23.3.3 Voorwaarden voor een omgevingsvergunning

De werken en werkzaamheden, zoals in lid 23.2.3.1 bedoeld, zijn slechts toelaatbaar, indien de

aanvrager van de omgevingsvergunning voor het uitvoeren van werken en werkzaamheden

aan de hand van nader archeologisch onderzoek kan aantonen dat op de betrokken locatie geen

archeologische waarden aanwezig zijn.
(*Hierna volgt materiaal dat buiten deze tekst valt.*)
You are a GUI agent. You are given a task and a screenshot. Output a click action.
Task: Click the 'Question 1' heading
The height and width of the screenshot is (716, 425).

Voorts zijn de werken en werkzaamheden toelaatbaar,

indien:

  1. de aanvrager van de omgevingsvergunning voor het uitvoeren van werken en

werkzaamheden een rapport heeft overgelegd waarin de archeologische waarde van de

betrokken locatie naar het oordeel van het bevoegd gezag in voldoende mate is

vastgesteld;

  1. de betrokken archeologische waarden, gelet op dit rapport, door de activiteiten niet worden

geschaad of mogelijke schade kan worden voorkomen door aan de omgevingsvergunning

voor het uitvoeren van werken en werkzaamheden voorschriften en beperkingen te

verbinden, gericht op het behoud van de archeologische resten in de bodem, het doen van

opgravingen dan wel het begeleiden van de bouwactiviteiten door een archeologische

deskundige.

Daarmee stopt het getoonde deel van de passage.